Reproduce every line of the material below word for word, keeping the lines in their original order.

(Items drawn from a data source)
Start

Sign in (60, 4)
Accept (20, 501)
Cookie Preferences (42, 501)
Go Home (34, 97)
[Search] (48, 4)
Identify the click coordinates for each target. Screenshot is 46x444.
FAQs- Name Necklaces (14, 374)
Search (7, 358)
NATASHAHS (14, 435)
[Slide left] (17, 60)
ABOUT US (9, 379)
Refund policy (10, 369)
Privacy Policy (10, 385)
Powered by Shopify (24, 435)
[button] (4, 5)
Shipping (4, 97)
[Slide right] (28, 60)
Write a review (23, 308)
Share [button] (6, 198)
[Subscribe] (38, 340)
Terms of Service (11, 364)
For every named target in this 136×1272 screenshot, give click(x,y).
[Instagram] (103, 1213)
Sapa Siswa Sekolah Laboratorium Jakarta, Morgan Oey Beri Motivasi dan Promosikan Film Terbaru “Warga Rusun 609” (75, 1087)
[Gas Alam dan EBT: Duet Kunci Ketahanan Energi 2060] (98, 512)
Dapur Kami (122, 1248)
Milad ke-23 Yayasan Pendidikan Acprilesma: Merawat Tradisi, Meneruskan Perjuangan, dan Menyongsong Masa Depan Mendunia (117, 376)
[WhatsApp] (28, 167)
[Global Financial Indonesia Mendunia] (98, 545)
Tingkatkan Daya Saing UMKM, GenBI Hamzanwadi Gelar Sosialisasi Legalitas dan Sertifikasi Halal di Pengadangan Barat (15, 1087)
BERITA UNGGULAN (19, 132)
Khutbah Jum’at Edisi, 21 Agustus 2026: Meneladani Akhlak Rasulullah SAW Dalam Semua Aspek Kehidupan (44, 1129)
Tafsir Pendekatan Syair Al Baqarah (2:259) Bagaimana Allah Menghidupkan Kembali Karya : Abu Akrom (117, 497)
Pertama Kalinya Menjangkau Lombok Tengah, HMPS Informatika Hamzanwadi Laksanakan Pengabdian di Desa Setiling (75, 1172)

End

* The response:
Sign in (60, 4)
Accept (20, 501)
Cookie Preferences (42, 501)
Go Home (34, 97)
[Search] (48, 4)
Identify the click coordinates for each target. Screenshot is 46x444.
FAQs- Name Necklaces (14, 374)
Search (7, 358)
NATASHAHS (14, 435)
[Slide left] (17, 60)
ABOUT US (9, 379)
Refund policy (10, 369)
Privacy Policy (10, 385)
Powered by Shopify (24, 435)
[button] (4, 5)
Shipping (4, 97)
[Slide right] (28, 60)
Write a review (23, 308)
Share [button] (6, 198)
[Subscribe] (38, 340)
Terms of Service (11, 364)
For every named target in this 136×1272 screenshot, give click(x,y).
[Instagram] (103, 1213)
Sapa Siswa Sekolah Laboratorium Jakarta, Morgan Oey Beri Motivasi dan Promosikan Film Terbaru “Warga Rusun 609” (75, 1087)
[Gas Alam dan EBT: Duet Kunci Ketahanan Energi 2060] (98, 512)
Dapur Kami (122, 1248)
Milad ke-23 Yayasan Pendidikan Acprilesma: Merawat Tradisi, Meneruskan Perjuangan, dan Menyongsong Masa Depan Mendunia (117, 376)
[WhatsApp] (28, 167)
[Global Financial Indonesia Mendunia] (98, 545)
Tingkatkan Daya Saing UMKM, GenBI Hamzanwadi Gelar Sosialisasi Legalitas dan Sertifikasi Halal di Pengadangan Barat (15, 1087)
BERITA UNGGULAN (19, 132)
Khutbah Jum’at Edisi, 21 Agustus 2026: Meneladani Akhlak Rasulullah SAW Dalam Semua Aspek Kehidupan (44, 1129)
Tafsir Pendekatan Syair Al Baqarah (2:259) Bagaimana Allah Menghidupkan Kembali Karya : Abu Akrom (117, 497)
Pertama Kalinya Menjangkau Lombok Tengah, HMPS Informatika Hamzanwadi Laksanakan Pengabdian di Desa Setiling (75, 1172)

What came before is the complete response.